Saak () is a 2019 Indian Punjabi-language romantic drama film written and directed by Kamaljit Singh. The film is produced by Jatinder Jay Minhas, Rupinder Preet Minhas, under banners Minhas Films Pvt Ltd and Minhas Lawyers LLP Presentation. It stars Jobanpreet Singh, Mandy Takhar and set in backdrop of 1947, it follows the story of an armyman who falls in love with a girl whose parents don't like armyman as their son-in-law. It was released on 6 September 2019. and

Plot
The film revolves around the love story of Fauji Karam Singh and Chann Kaur. They both want to marry each other but the Chann’s father detests the idea of marrying his daughter to a soldier owing to previous martyr of his brother in law and the plight of his widowed sister. However the couple marry and hoodwink the girl’s sire and the entire village by framing a secret mission story. When the big revelation happens, the war has already started and Karam decides to leave for the country’s sake. Chann’s father decides that her vidai will only take place when Karam returns.
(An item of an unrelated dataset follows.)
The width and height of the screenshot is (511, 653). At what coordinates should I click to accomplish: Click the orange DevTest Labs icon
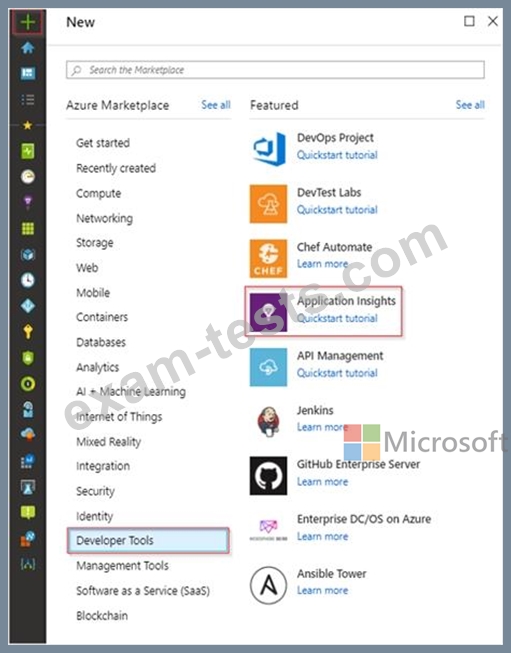point(269,204)
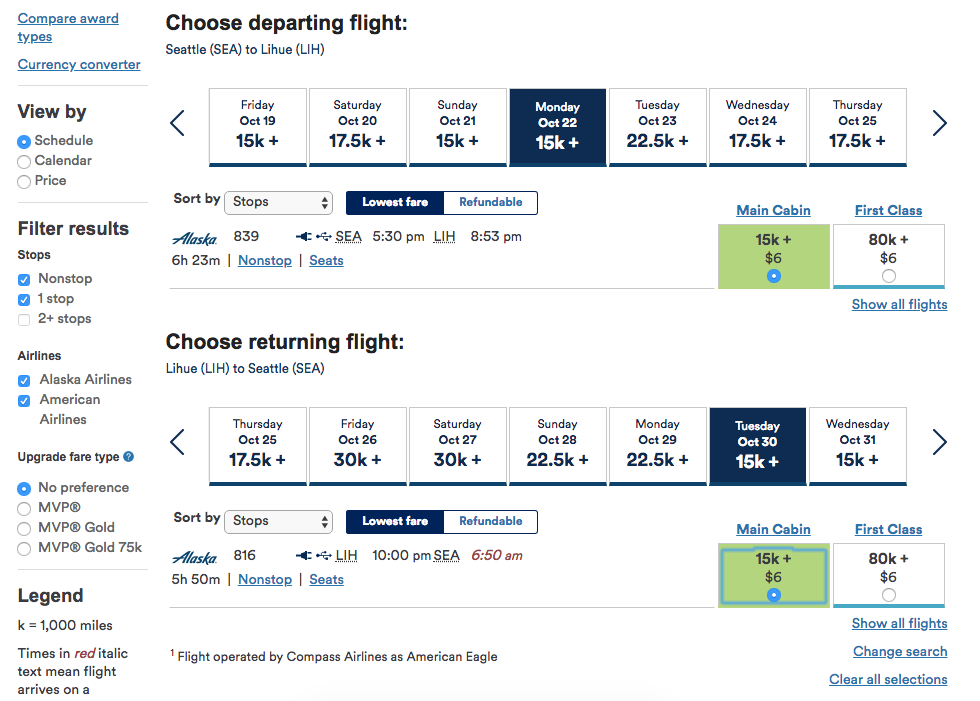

It is shown that he has gone missing and doesn't return but later it is revealed that he us alive and happily brings his bride home.

Cast
 Mandy Takhar as Chann Kaur
 Jobanpreet Singh as Karam Singh
 Mukul Dev as Bhola 
 Prithvi Raaj Sidhu as Karam’s Nephew

Release 
The official teaser was released by White Hill Music on 6 August 2019. The official trailer of the film was released by White Hill Music on 15 August 2019.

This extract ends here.